The classification results show that all three machine learning methods - Random Forest (RF), Support Vector Machine (SVM), and Deep Learning - achieved exceptional performance on the given datasets. The Deep Learning method demonstrated the best overall results, with an average accuracy of 99.61%, precision of 99.96%, recall of 100%, and F1-score of 99.61%. The RF and SVM methods also performed very well, with the RF method achieving average accuracy of 99.54% and the SVM method achieving average accuracy of 99.45%. The high and consistent metrics across all three models indicate their strong ability to accurately classify the data. By employing 10-fold cross-validation, the results provide a more reliable and unbiased assessment of the RF, SVM, and Deep Learning models’ performance. The consistently high accuracy, precision, recall, and F1-score across the folds suggest that these models are able to capture the underlying patterns in the data and make accurate predictions, even on data points they have not been trained on.

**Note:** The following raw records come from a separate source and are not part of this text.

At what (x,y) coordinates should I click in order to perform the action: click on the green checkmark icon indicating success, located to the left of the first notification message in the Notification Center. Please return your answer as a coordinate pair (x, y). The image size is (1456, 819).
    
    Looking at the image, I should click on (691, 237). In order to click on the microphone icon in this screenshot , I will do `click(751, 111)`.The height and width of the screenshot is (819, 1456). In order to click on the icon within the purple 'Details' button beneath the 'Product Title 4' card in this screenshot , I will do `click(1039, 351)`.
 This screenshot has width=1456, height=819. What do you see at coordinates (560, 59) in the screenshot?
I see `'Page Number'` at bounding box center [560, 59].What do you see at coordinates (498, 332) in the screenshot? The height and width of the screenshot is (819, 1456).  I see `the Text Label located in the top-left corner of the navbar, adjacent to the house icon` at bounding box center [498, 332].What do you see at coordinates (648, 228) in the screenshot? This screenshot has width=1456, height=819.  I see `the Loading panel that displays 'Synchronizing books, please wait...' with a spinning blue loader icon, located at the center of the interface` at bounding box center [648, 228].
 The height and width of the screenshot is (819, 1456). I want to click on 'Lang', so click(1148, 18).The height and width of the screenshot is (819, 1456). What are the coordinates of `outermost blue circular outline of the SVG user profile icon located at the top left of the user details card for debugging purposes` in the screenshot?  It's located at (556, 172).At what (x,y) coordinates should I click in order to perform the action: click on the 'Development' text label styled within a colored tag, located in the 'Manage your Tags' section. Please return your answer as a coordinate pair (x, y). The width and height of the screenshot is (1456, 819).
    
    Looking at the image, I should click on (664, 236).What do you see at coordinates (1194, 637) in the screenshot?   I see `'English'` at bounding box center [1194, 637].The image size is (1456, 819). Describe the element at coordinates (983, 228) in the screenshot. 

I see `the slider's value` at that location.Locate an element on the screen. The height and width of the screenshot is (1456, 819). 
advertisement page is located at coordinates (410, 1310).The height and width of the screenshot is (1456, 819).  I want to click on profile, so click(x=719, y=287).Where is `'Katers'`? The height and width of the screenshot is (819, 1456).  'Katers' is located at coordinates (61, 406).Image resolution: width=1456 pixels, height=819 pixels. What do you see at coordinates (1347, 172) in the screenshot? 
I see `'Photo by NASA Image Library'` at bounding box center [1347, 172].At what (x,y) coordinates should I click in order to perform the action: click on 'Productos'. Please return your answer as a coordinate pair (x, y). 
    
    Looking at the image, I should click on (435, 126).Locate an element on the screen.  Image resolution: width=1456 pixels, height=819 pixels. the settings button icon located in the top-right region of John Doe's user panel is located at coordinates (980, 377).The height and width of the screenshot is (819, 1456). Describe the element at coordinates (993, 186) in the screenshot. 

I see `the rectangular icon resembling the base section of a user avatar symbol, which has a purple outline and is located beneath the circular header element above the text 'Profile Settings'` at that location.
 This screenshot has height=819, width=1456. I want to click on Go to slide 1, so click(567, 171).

Although this study shows promising results, some limitations should be considered when using the approach. First, we should note that Deep Learning methods need lots of data for their training process. Fortunately, we had access to a big database of HPIs for bacteria and viruses. But pathogens are not limited to these two main categories. Fungi and parasites are two other groups of pathogens that can cause deadly infections as well. But the amount of data available for these groups is not as big as the other two. On the other hand, we should bear in mind that in this study we used a simple Deep Learning network with only 3 hidden layers. Using more complex Deep networks might need more configurations and could cost more in terms of hardware equipment.

Conclusions

Prediction of HP-PPIs plays a vital role in preventing bacterial and viral infections. A plethora of methods have been proposed throughout the years but they still have lots of room to get improved and yield higher accuracies. The application of artificial intelligence and machine learning methods has gained much attention in recent years. In this paper, we present a Deep Learning-based approach to predict HP-PPIs with high accuracy. One of the most important problems in HP-PPI machine learning approaches is to create a dataset of non-interacting host-pathogen pairs, i.e., the negative set. We tackle this problem by utilizing the Negatome database, which is a large dataset of non-interacting protein families. We select a golden standard (positive) set from the HPIDB interactions and then randomly create 3 sets of noninteracting human-bacteria protein pairs from two noninteracting protein families of the Negatome database. We used a simple 5-layered Deep Learning model with 10-fold cross-validation and obtained mean accuracy, precision, recall, and F1 scores of 99.61%, 99.96%, 100%, and 99.61% respectively. We also compared the prediction performance of Deep Learning method with the RF, SVM, and CNN algorithms and proved that our approach performs well compared to the other approaches. These results suggest that method is very robust and can be used in future studies for developing vaccines and other preventive medicines to cure various pathogenic infections.